▸ **ASSIGNMENT**
Copy each line of the data exactly. Leave nothing out.

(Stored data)
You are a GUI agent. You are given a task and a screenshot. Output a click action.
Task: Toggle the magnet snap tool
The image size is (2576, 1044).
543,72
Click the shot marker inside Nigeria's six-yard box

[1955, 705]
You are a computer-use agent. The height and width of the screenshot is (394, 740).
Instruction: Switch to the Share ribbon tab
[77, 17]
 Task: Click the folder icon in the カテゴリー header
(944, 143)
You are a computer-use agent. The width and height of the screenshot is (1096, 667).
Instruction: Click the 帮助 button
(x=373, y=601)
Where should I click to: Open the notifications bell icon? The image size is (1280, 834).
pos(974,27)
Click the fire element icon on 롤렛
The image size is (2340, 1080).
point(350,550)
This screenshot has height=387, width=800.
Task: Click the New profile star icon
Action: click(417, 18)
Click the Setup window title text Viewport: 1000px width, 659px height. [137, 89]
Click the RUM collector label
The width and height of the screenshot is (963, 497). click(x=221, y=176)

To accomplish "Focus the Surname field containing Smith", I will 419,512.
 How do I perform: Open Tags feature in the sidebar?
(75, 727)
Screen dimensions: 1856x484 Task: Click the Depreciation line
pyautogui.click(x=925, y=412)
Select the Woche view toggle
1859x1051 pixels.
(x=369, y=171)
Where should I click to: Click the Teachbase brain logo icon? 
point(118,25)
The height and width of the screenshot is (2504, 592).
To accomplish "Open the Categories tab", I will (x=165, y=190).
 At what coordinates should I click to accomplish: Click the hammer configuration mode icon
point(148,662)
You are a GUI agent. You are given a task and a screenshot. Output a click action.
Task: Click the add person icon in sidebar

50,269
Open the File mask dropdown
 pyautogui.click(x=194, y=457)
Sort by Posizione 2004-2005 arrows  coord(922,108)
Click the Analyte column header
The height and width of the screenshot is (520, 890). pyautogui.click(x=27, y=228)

▸ **SOLUTION FOR THIS PROBLEM**
You are a GUI agent. You are given a task and a screenshot. Output a click action.
Task: Toggle the magnet snap tool
The image size is (2576, 1044).
543,72
Click the shot marker inside Nigeria's six-yard box

[1955, 705]
You are a computer-use agent. The height and width of the screenshot is (394, 740).
Instruction: Switch to the Share ribbon tab
[77, 17]
 Task: Click the folder icon in the カテゴリー header
(944, 143)
You are a computer-use agent. The width and height of the screenshot is (1096, 667).
Instruction: Click the 帮助 button
(x=373, y=601)
Where should I click to: Open the notifications bell icon? The image size is (1280, 834).
pos(974,27)
Click the fire element icon on 롤렛
The image size is (2340, 1080).
point(350,550)
This screenshot has height=387, width=800.
Task: Click the New profile star icon
Action: click(417, 18)
Click the Setup window title text Viewport: 1000px width, 659px height. [137, 89]
Click the RUM collector label
The width and height of the screenshot is (963, 497). click(x=221, y=176)

To accomplish "Focus the Surname field containing Smith", I will 419,512.
 How do I perform: Open Tags feature in the sidebar?
(75, 727)
Screen dimensions: 1856x484 Task: Click the Depreciation line
pyautogui.click(x=925, y=412)
Select the Woche view toggle
1859x1051 pixels.
(x=369, y=171)
Where should I click to: Click the Teachbase brain logo icon? 
point(118,25)
The height and width of the screenshot is (2504, 592).
To accomplish "Open the Categories tab", I will (x=165, y=190).
 At what coordinates should I click to accomplish: Click the hammer configuration mode icon
point(148,662)
You are a GUI agent. You are given a task and a screenshot. Output a click action.
Task: Click the add person icon in sidebar

50,269
Open the File mask dropdown
 pyautogui.click(x=194, y=457)
Sort by Posizione 2004-2005 arrows  coord(922,108)
Click the Analyte column header
The height and width of the screenshot is (520, 890). pyautogui.click(x=27, y=228)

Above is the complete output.